Once all the kids had arrived they started the day with a circle time.

They talked about the weather and the day of the week, sang a name song, talked a bit about what each child did in the summer. It was amazing to see how each child was given opportunity to interact, even though they did not have words to use.

After the songs were finished, the teacher read a book. The teacher doing circle took the book around to each child and gave them opportunity to see each page, touch it or respond to it however they would like. Karter touched the page each time it was his turn. He really does love books!


After circle time we took a tour of the school and talked with the Physiotherapist and Occupation Therapists that will be working with Karter. We left just before snack time. It was a great visit.

Karter will not go again tomorrow but will start on his own on Monday (I will be the one in tears in the parking lot). He will go for a few hours each day next week and then we will work out a plan to work his way up to full days. I actually feel really at ease after todays visit. Each of the teachers and SEA's seem wonderful and so loving. I think Karter is going to really love school.

Look at my BIG kindergarten man...so handsome...so smart and so ready for this new season!

Tuesday, September 6, 2011

And so it begins...

:::I must start this post with a quick van update:::

We have received another grant for $5000 from Variety Children's Charity, thank you Jesus! There is one more grant that we are waiting on, we should hear about that late September. There have also been some donations that have come in from family members in memory of Grandma; these are so precious!

We have made the deal to trade in our van and we are on our way to finalizing everything and putting in the official order. We are so humbled to see God's hand in all of this, we are continue to trust that He has taken care of the rest of the funds needed.

:::OK now down to other business:::

Tonight is the last night I will have a preschooler, a stay child at home, a non-school aged child...to be completely candid, the thought of it kills me. Oh how the past 5 years flew by and after tonight's sleep, I have a kindergartner.

Tomorrow morning Karter and I go to his school for his first day of kindergarten. It is a 1 hour slot of time where we meet his SEA, classmates and the other teachers. Luckily, I get to stay with him for the hour. However as of Monday, he will be going half days as part of his gradual entry. We are working up to full days over the course of the next while.

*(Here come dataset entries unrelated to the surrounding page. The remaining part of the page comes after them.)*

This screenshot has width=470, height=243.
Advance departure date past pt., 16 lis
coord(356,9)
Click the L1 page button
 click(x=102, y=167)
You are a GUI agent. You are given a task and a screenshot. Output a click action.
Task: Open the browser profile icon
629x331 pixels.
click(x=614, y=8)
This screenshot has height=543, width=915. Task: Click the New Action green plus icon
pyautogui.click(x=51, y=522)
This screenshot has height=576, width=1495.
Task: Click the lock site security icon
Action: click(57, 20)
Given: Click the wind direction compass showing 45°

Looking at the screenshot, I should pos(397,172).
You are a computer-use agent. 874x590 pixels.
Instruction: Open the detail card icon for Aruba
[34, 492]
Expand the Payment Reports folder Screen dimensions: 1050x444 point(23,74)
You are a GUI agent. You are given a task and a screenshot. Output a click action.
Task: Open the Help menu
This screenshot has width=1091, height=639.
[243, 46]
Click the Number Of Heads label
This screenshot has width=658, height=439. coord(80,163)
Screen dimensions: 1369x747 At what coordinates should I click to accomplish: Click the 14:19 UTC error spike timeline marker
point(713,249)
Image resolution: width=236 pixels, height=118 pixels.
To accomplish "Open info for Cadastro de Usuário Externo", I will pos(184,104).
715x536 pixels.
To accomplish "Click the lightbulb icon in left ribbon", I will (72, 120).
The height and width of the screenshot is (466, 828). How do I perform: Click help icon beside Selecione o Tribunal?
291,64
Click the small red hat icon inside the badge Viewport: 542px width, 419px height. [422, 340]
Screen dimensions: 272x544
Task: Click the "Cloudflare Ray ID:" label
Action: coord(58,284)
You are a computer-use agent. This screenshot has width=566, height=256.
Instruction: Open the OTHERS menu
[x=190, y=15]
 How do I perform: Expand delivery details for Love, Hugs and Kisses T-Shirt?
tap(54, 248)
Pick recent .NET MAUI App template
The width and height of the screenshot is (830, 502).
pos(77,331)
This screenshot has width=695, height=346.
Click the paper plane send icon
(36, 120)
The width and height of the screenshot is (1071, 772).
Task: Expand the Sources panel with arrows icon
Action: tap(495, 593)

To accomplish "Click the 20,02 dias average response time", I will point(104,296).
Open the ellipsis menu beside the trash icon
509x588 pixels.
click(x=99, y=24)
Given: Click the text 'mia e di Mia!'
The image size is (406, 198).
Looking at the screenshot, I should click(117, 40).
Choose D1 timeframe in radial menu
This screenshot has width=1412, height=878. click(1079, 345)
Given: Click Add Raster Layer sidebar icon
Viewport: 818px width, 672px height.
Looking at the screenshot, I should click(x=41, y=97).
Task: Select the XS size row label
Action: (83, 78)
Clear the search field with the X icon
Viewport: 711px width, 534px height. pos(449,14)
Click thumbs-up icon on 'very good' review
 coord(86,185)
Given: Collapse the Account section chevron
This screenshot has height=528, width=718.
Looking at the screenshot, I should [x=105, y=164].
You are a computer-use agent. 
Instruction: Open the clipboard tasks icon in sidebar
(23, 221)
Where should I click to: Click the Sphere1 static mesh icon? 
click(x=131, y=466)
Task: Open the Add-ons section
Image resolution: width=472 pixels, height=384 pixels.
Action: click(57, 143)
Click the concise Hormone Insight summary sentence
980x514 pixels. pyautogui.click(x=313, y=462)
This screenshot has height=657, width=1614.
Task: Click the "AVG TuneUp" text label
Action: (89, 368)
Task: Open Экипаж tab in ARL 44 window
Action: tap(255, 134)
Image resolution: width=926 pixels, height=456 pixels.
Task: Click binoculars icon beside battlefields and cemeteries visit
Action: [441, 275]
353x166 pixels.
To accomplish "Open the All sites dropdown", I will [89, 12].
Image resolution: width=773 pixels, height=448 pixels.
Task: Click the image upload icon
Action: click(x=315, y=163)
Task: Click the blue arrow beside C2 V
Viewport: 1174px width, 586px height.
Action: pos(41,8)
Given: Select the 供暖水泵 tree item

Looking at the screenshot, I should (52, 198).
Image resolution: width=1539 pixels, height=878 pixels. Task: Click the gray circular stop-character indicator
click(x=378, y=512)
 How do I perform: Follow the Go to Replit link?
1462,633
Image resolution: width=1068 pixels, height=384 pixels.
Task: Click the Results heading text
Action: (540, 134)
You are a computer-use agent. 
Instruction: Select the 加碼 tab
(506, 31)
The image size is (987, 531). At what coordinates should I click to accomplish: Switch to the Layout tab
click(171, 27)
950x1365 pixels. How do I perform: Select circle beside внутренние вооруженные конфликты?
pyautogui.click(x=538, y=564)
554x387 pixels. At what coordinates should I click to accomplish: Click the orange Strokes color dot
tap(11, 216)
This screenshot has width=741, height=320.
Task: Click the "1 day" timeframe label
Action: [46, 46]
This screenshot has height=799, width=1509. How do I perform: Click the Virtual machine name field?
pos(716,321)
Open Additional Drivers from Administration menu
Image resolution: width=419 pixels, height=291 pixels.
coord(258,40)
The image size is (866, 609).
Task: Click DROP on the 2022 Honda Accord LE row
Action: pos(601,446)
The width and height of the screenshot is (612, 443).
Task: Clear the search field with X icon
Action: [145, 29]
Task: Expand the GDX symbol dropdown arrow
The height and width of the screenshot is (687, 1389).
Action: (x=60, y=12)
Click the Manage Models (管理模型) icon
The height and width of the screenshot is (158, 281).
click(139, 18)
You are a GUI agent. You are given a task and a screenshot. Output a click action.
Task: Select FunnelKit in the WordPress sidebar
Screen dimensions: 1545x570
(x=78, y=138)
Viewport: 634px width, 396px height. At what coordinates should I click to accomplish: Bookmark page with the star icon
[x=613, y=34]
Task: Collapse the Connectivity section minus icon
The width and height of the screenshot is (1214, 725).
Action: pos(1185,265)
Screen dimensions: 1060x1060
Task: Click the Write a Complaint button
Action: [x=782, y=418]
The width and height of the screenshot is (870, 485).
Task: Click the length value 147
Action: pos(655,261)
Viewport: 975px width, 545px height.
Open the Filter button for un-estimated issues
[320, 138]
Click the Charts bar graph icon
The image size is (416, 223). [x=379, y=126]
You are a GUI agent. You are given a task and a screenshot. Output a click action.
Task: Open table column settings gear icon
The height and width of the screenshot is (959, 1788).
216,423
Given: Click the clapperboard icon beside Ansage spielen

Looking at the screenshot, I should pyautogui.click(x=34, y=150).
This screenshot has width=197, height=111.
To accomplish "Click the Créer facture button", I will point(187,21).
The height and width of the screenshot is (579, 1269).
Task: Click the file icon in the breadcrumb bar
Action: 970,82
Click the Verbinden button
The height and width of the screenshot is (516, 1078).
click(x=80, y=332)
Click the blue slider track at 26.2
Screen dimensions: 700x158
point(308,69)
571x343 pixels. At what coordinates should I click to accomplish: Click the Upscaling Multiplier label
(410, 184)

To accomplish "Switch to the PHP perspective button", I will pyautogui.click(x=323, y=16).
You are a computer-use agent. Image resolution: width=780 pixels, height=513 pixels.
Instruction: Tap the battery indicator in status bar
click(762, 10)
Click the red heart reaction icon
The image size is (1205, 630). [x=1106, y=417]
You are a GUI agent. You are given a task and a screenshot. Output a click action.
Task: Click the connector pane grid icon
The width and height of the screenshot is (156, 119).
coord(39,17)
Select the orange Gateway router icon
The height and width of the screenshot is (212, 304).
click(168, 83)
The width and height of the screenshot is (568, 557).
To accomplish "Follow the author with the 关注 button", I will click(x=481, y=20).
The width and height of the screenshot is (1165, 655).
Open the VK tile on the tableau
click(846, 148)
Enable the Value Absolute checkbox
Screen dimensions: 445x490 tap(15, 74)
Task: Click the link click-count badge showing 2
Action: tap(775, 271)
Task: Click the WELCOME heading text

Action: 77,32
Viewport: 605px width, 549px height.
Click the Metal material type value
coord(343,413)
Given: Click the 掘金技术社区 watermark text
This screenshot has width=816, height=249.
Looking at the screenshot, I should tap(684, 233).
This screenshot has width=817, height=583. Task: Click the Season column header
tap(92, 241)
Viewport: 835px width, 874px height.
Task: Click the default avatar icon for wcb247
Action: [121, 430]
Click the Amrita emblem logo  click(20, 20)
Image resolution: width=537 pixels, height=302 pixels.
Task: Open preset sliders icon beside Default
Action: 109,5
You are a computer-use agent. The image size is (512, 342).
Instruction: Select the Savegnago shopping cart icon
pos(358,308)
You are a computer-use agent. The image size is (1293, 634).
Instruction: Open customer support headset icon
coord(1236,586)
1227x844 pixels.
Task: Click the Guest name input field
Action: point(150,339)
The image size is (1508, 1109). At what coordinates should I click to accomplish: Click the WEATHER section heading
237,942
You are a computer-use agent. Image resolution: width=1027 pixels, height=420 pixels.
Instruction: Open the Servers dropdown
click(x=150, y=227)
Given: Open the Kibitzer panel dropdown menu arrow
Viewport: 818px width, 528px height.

I spent a good portion of time today grabbing snuggles, singing songs and praying over him. He even fell asleep on my chest for a time, that was God's precious gift to me today no doubt. I am going to miss him and I am certain that this transition is going to be harder on me than it is on him.

I would be lying if I told you I had not shed a few tears already. Actually, I fear I will be a complete mess on Monday morning. I hope I can keep the "ugly cry" composed until I reach the privacy of my van in the parking lot at very least.

I cried on Paige's first day of school, but I knew she was where she wanted to be. I knew that she was getting opportunity that I could no longer give her at home. She was making relationships that were outside of me and our home. Although I feel the same for Karter, there is an attachment that I have with him that is different. There is so much that he depends on me for and releasing that to someone else it a daunting task.

I spent a lot of the day reminiscing all the nights spent at Children's Hospital, all the milestones we have worked towards, all the hurdles Karter has overcome. And tomorrow, a new day begins, a new season emerges and we forge forward into uncharted waters. I am mixed with emotions.

Here is my prayer for you Karter

"May this year be one of amazing new beginnings, huge milestones and many days filled with smiles and laughter. I pray that your new teachers enjoy you as much as we do and that your smile and giggle become infectious to all those around you. I pray that you will be full of joy, abounding with energy so that you can attend to tasks and that you will receive new learning with a smile on your face. I pray that you will enjoy the new activities, love your new friends and teach others the way only you can. I pray protection over you for love all around you. May this year be one that you look back on as monumental!"